そんなことを考えているとクレミさんはめちゃくちゃ怪しむ目でこちらを見てきた。
「そ、それはさておき!≪復元≫したクッキーを食べて下さいよ!」
「おっと、そうだな!我が贄に感謝をっ!」
クレミさんは震える手でクッキーをゆっくりと摘み、齧った。
そして、涙をポロポロ流し出した。
「あぁ...この味だよ、懐かしいな...」
私は少しの間、席を空ける事にした。ここにいるのは無粋だろう。
「待て、ムラサキ。お前も食べてくれ。」
「それじゃ、一つもらいますね。」
サクッ....
ほう。しっとりタイプで砂糖は控えめ。ナッツがかなり細かく砕いてある。
そして、隠し味に蜂蜜を入れているな。サクサク感がありつつも口溶けがいい。優しい味だ。
「どうだ?あーしのお母さんのクッキーは!」
「ええ、すごく美味しいです。」
「キキキ!そうだろう、そうだろう!あーしのお母さんはな!世界で一番クッキーを作るのが上手いんだ!」
これは本当に美味しい。でも、ぶっちぎりでという程じゃ無い。
多分、私がさっき作った4倍クッキーの方が...
でもそういうのじゃないんだ。この場合、美味しさは関係ないんだ。
大切な思い出に勝るものなどないんだから。
...
......
あんなに沢山あったクッキーは3分の1くらいまで減ってしまった。
「ククク...本当にありがとう。残りのクッキーは大事に取っておくぞ。」
「あっ、クレミさん。残念ですが保存はできません。
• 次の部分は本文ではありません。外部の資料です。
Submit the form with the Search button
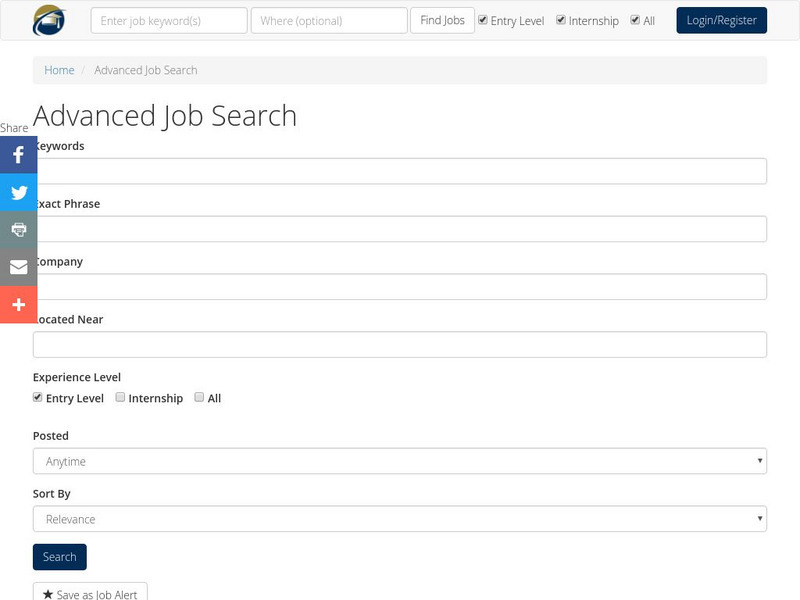60,557
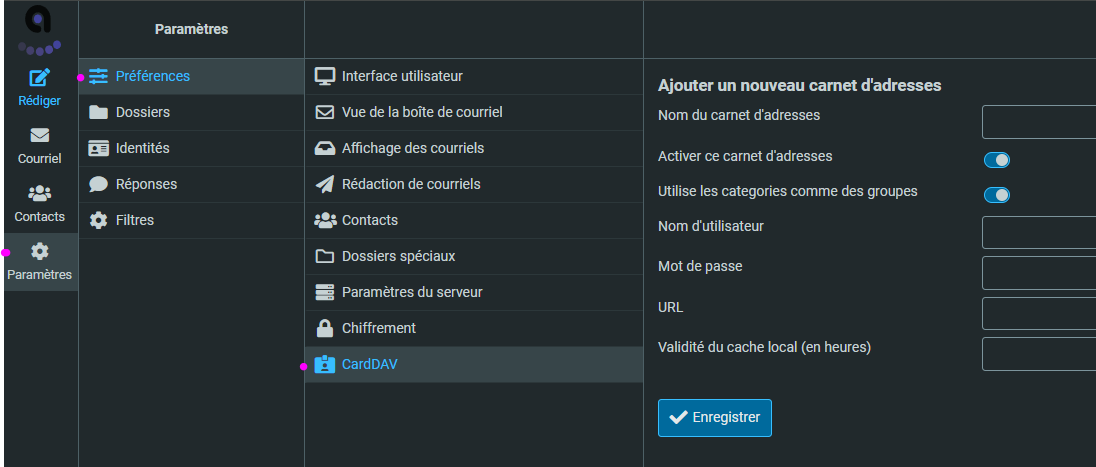Click the Identités ID card icon
This screenshot has width=1096, height=467.
coord(98,148)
」
「えっ、何故だ?」
「<2倍>は...じゃなくて私のオリジナル魔法には制約があるんです。一度に一つしか使えないっていう。だから次の魔法を使うとクッキーは消えます。ついでに満腹感も消えます。」
「クッソ不便な制約だな!?何とかならないか!」
「いやぁほんと不便ですよね。しかし、こればかりはどうにもならないんです。」
それを聞くと彼女は少し顔を曇らせてしまった。
「母の愛情がこもったクッキーなんでしょう?ゆっくり、味わって食べてください。いくらでも待ちますから。」
「ああ!そうさせてもらう!」
そして、クレミさんは最後のクッキーを大切そうに食べた後にぽつりと呟いた。
「母が出所するまであと1年...これで持ち堪えられるよ。」
「は?出所!?」
「ああ。母は甘味を求める欲が抑えきれずに領主のパーティへ忍び込んでな。つまみ食いしていたところフツーにバレて、今はムショにぶち込まれている。」
「あほくさ。」
てっきり死んだもんだと思っていたぞ...
私はため息をつきながらも安堵する。
「とりあえず、クレミさんの母が出所したら真っ先に私のところに連れて来て下さいね。説教した後に、二度と再犯しないような最高の甘味を提供するので。」